--- Provided data ---
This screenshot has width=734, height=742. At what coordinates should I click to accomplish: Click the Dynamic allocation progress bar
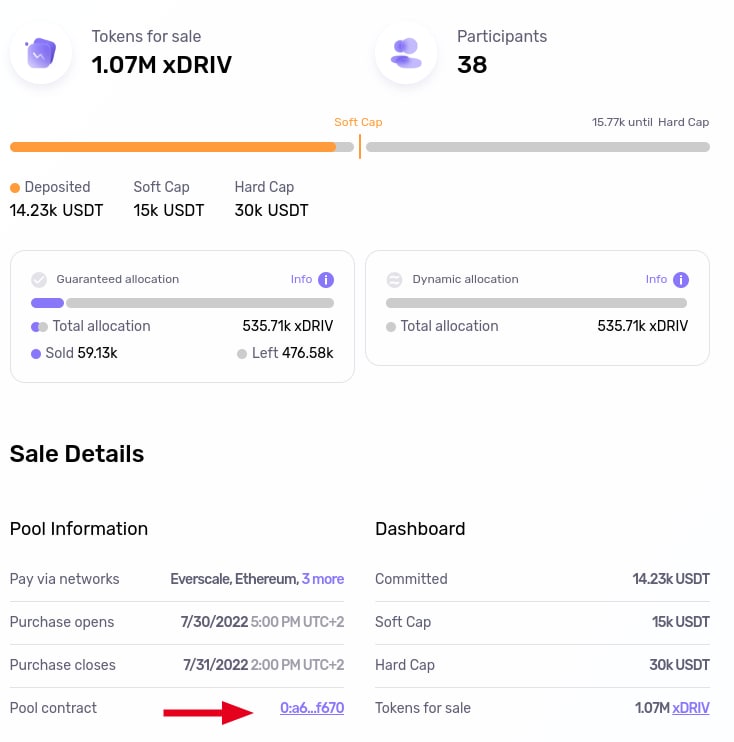(536, 303)
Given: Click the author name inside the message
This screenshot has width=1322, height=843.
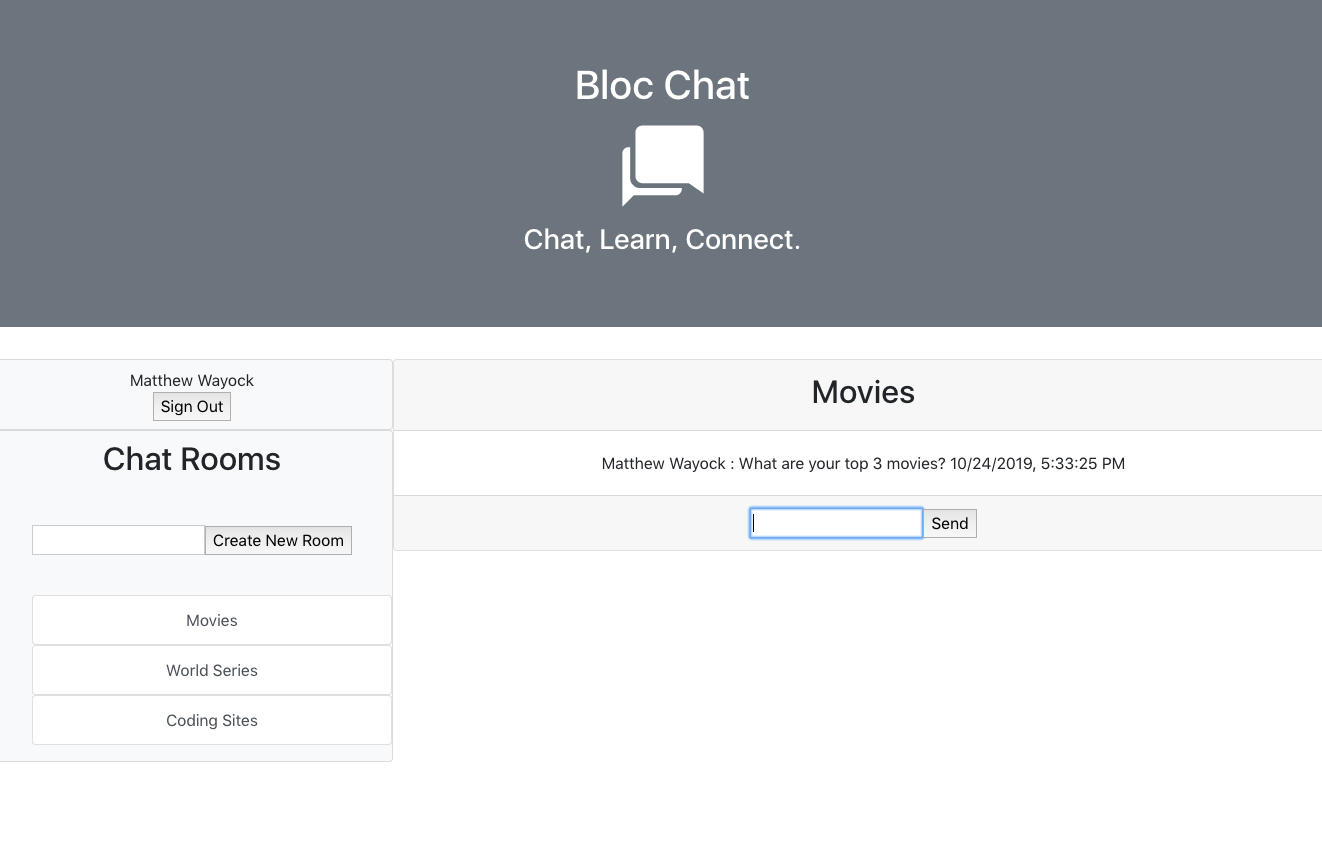Looking at the screenshot, I should coord(664,463).
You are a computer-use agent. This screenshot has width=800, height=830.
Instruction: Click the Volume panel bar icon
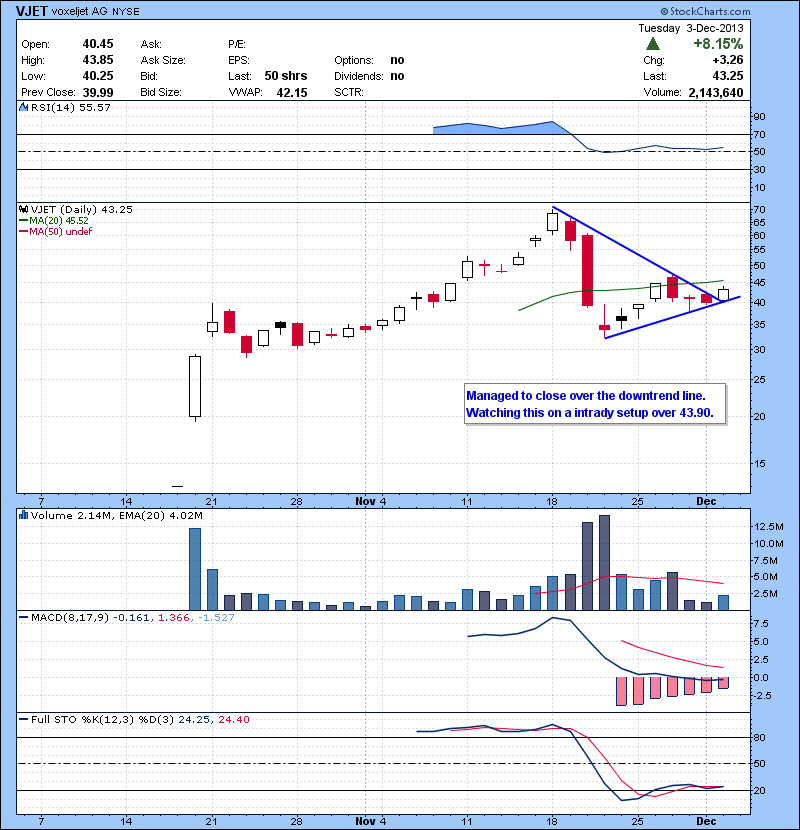click(x=24, y=515)
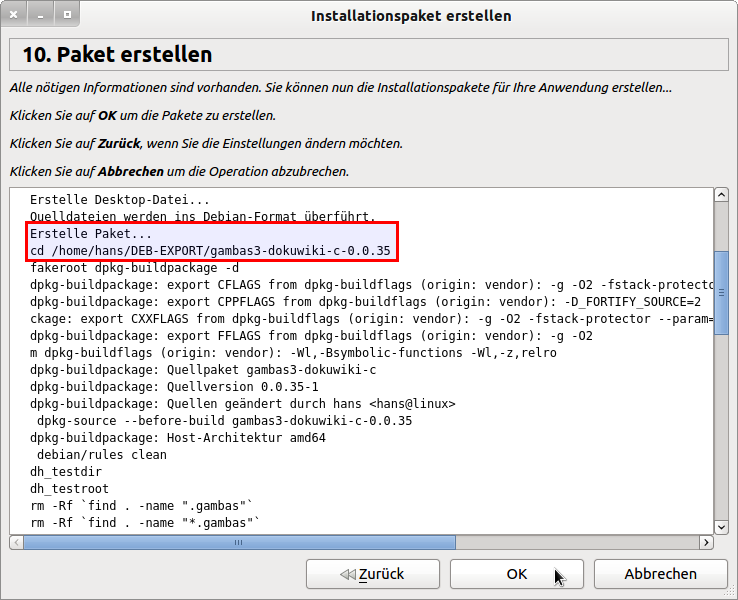The image size is (738, 600).
Task: Click the OK button to build packages
Action: pos(516,574)
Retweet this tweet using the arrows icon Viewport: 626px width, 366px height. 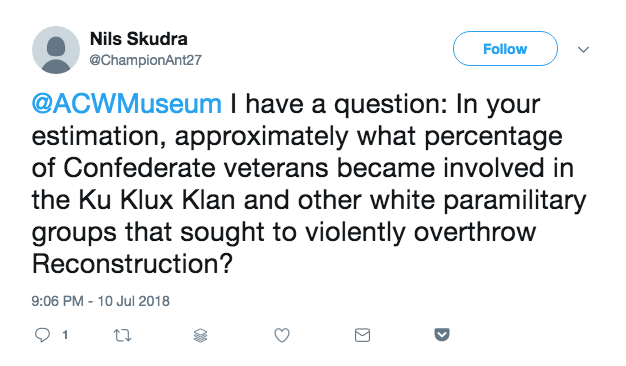coord(122,335)
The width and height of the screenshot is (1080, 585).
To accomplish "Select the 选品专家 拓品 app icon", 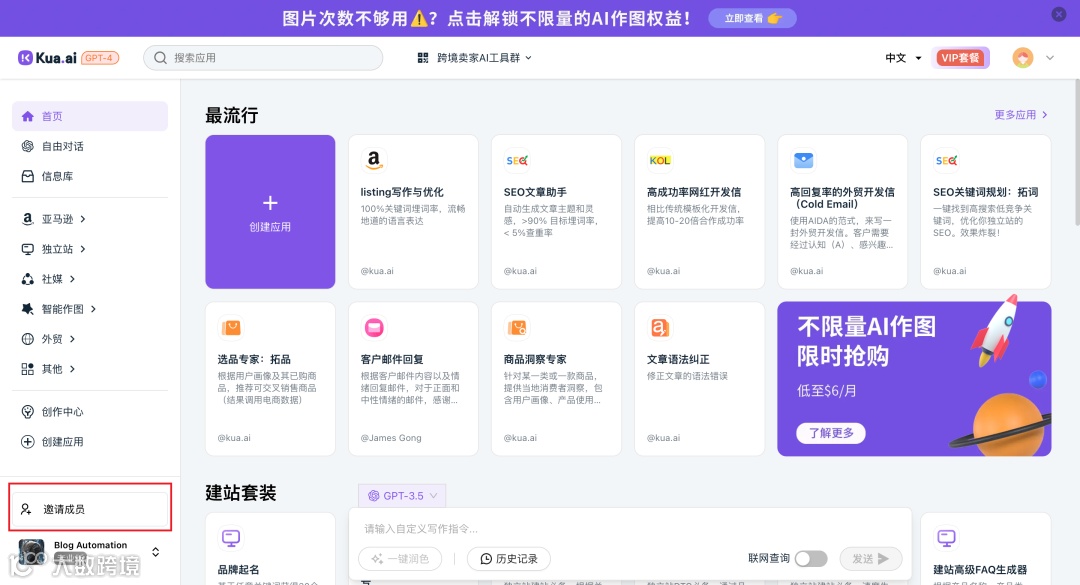I will [232, 326].
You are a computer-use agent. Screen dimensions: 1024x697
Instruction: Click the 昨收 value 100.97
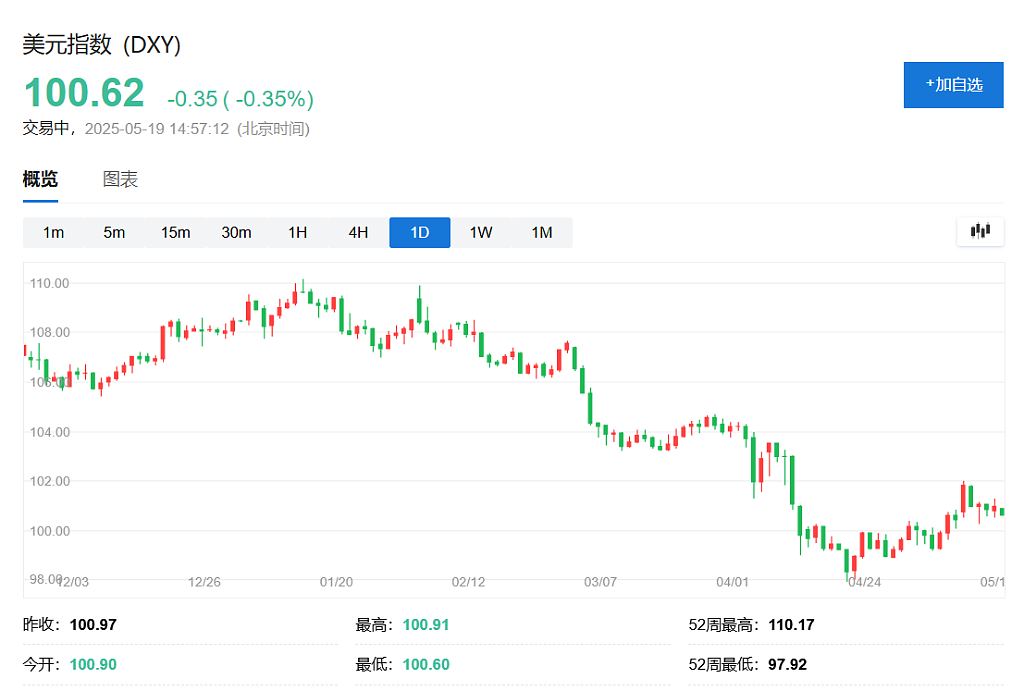pos(93,625)
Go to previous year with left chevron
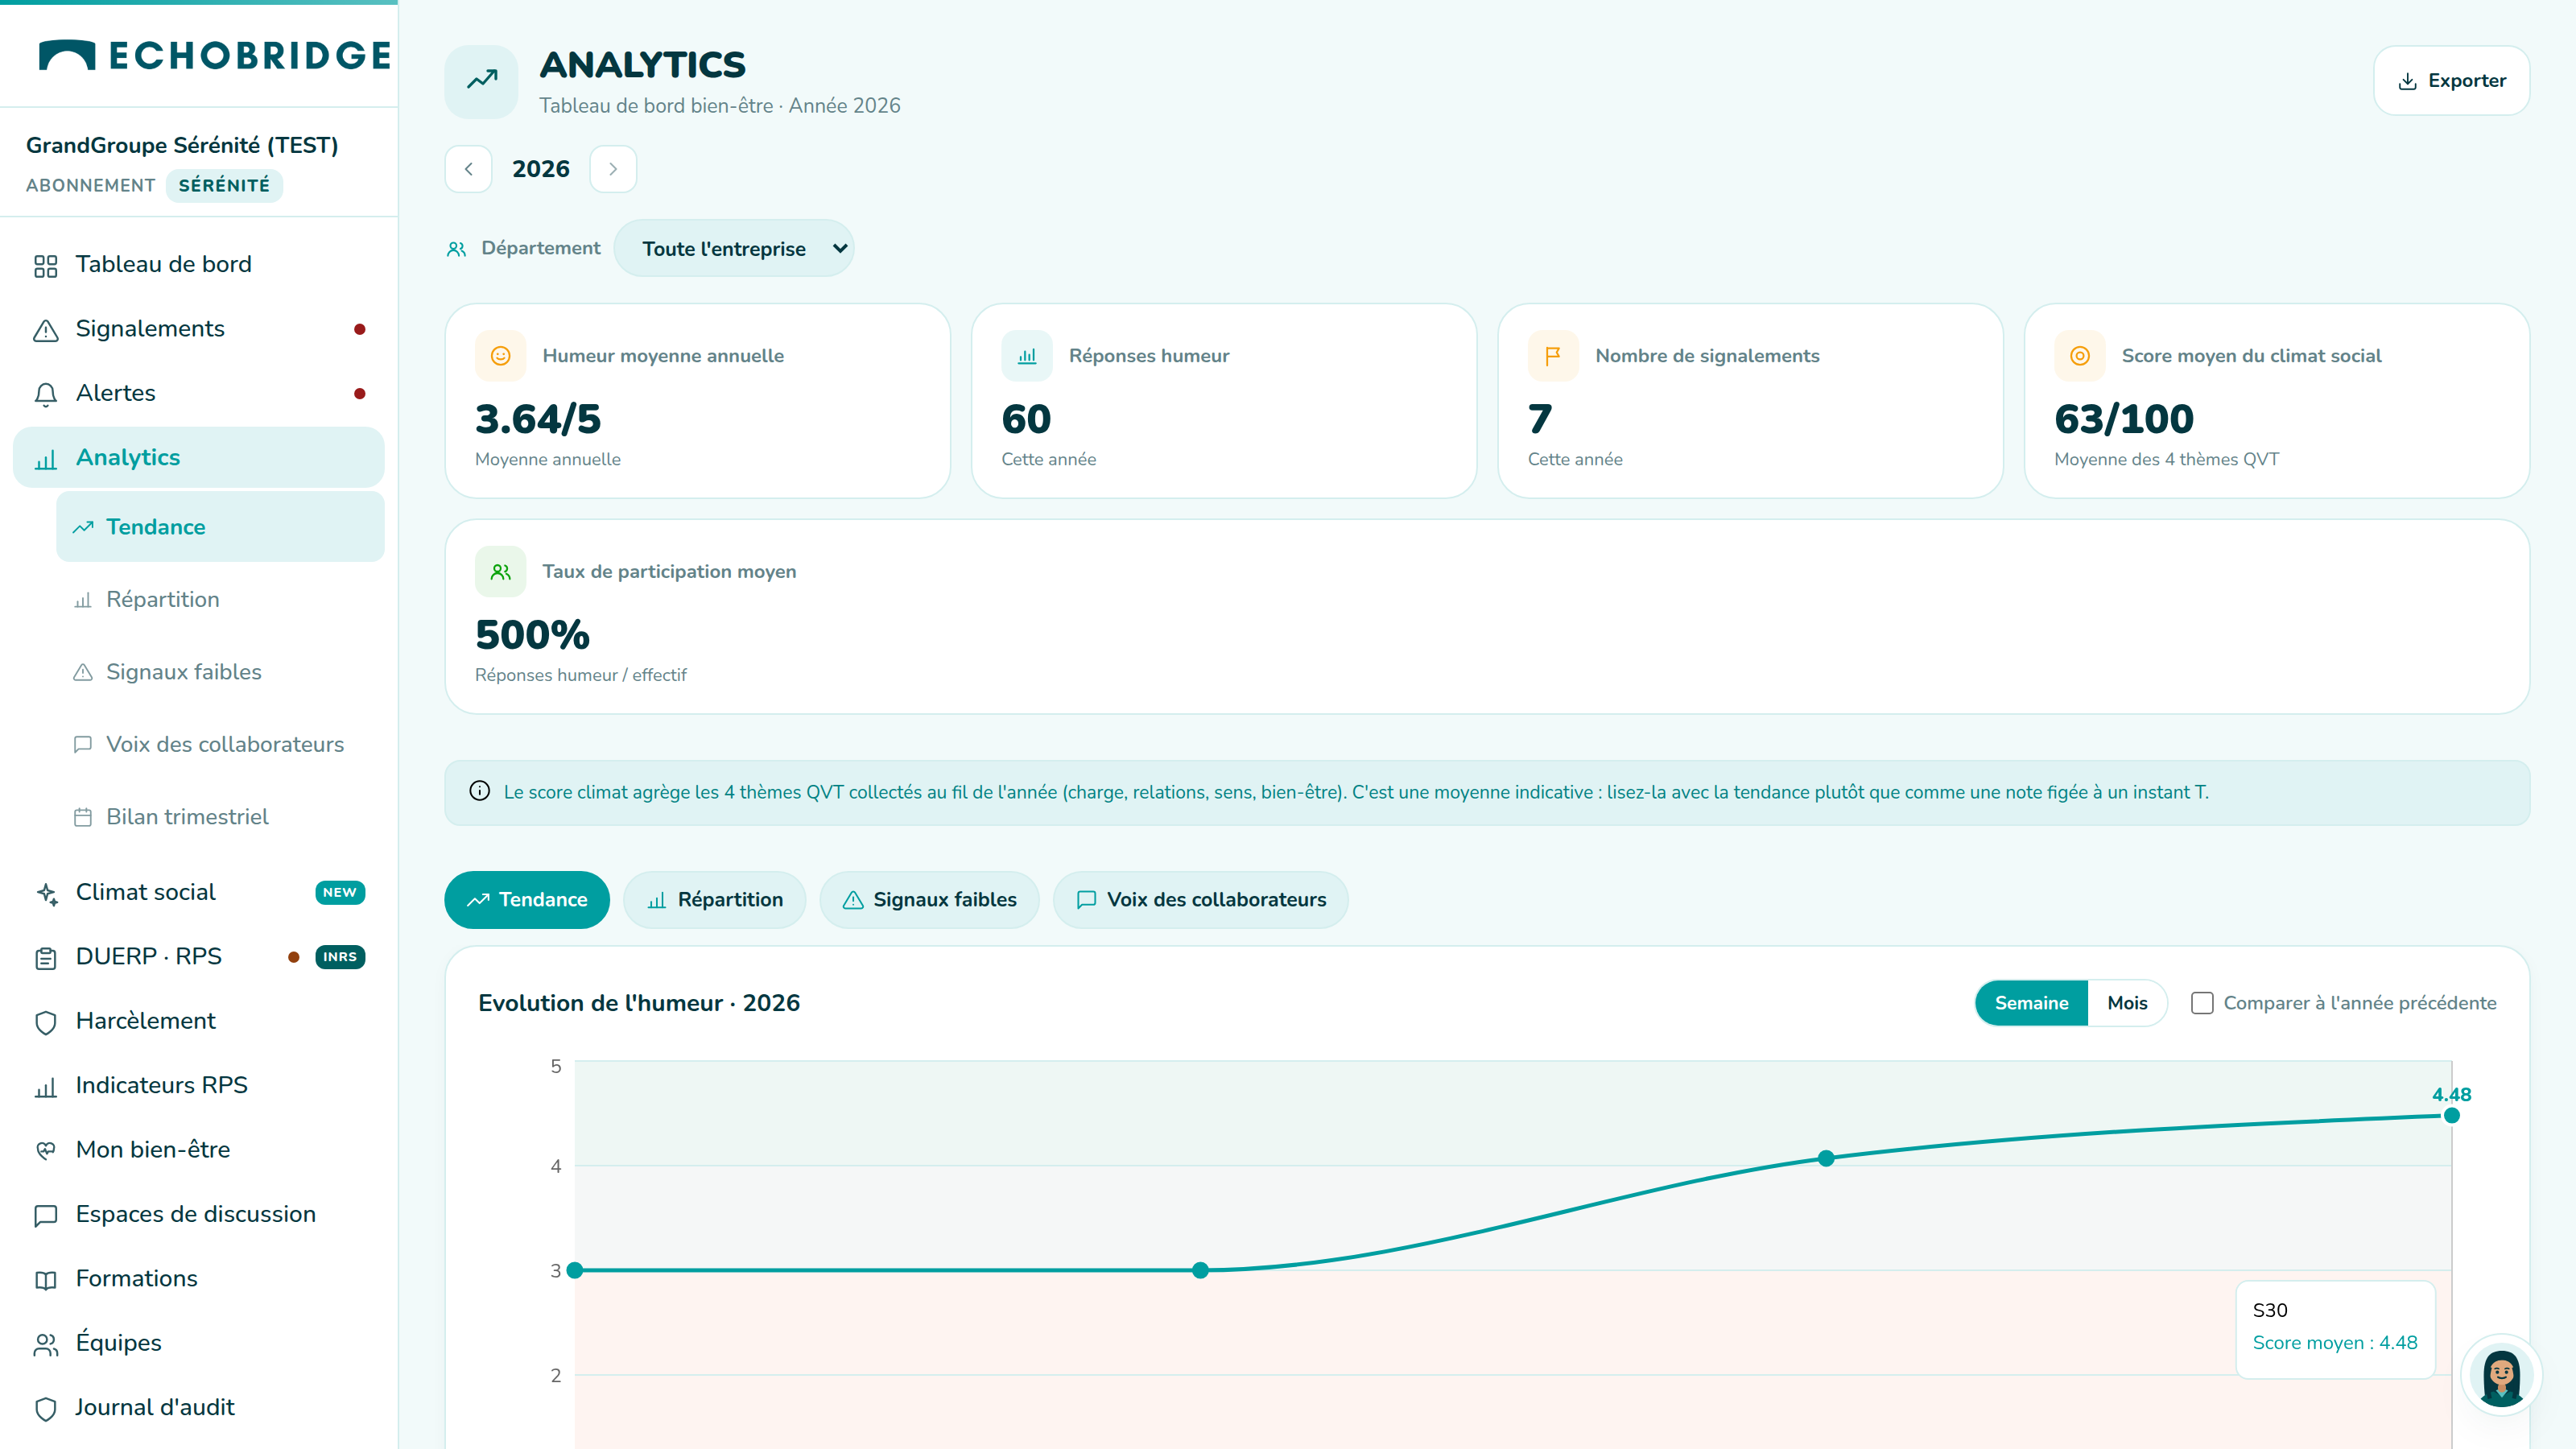 pyautogui.click(x=468, y=169)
---
§ Short problem:
Convert the data from its start through the line containing "Looking at the" into a Markdown table with the columns Row and Line, skipping any blank lines. Omit the pictures.

§ The solution:
| Row | Line |
|---|---|
| 1 | This screenshot has width=734, height=742. At what coordinates should I click to accomplish: Click the Dynamic allocation progress bar |
| 2 | (536, 303) |
| 3 | Given: Click the author name inside the message |
| 4 | This screenshot has width=1322, height=843. |
| 5 | Looking at the screenshot, I should coord(664,463). |